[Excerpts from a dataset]
────────────────────

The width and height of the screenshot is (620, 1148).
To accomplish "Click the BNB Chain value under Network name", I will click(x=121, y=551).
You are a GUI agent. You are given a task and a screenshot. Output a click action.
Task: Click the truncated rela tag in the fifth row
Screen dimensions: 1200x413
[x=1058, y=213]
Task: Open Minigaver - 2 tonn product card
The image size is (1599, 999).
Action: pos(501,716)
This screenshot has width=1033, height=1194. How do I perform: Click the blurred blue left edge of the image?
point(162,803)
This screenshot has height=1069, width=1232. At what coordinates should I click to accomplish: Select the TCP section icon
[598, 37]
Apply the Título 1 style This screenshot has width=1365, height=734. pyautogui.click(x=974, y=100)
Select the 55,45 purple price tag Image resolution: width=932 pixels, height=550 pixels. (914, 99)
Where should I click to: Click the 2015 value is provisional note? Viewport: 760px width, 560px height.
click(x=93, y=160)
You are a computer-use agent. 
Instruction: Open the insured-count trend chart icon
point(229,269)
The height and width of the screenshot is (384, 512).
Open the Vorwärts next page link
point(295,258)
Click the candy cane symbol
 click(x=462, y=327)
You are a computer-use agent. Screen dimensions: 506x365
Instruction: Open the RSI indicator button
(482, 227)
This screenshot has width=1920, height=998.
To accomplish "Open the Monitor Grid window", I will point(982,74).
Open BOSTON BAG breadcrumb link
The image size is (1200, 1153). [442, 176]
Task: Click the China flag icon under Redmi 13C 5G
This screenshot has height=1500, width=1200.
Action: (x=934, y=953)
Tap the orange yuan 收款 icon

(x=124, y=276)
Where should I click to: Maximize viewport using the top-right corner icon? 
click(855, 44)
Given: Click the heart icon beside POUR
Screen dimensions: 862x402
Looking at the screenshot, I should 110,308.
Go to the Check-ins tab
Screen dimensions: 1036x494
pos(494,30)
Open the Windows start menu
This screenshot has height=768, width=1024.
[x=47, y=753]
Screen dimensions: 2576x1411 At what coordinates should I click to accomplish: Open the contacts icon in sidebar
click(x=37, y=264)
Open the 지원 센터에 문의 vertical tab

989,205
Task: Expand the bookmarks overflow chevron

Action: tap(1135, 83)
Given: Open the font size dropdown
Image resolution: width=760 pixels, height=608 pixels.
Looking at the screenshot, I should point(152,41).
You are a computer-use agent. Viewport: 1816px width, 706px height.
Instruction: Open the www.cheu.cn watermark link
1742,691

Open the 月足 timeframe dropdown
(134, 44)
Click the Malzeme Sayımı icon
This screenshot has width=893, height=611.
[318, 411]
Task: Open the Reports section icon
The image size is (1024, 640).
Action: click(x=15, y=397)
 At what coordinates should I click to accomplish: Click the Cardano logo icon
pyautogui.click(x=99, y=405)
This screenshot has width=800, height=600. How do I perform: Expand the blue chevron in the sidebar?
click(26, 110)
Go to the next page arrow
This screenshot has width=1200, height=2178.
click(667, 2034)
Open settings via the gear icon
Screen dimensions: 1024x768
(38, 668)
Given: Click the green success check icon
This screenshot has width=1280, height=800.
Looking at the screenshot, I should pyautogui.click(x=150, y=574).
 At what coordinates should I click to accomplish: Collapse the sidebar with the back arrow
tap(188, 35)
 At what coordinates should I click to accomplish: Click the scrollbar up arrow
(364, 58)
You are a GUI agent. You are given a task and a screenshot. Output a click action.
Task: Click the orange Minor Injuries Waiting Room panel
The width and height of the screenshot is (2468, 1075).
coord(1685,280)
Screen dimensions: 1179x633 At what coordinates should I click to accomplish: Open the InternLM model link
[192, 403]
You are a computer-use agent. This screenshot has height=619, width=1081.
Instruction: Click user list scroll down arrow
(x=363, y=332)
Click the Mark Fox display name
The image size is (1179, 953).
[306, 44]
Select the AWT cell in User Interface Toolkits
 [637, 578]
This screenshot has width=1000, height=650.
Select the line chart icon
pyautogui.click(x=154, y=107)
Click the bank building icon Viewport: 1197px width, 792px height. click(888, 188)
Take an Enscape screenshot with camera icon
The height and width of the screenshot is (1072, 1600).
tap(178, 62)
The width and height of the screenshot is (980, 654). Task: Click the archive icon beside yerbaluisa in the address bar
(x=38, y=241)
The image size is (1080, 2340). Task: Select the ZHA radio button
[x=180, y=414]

────────────────────

Aim of the task: Start at the line containing "The height and width of the screenshot is (1072, 1600).". Repeat it and each line after it, word for word, to the end of the records.

Your solution:
The height and width of the screenshot is (1072, 1600).
tap(178, 62)
The width and height of the screenshot is (980, 654). Task: Click the archive icon beside yerbaluisa in the address bar
(x=38, y=241)
The image size is (1080, 2340). Task: Select the ZHA radio button
[x=180, y=414]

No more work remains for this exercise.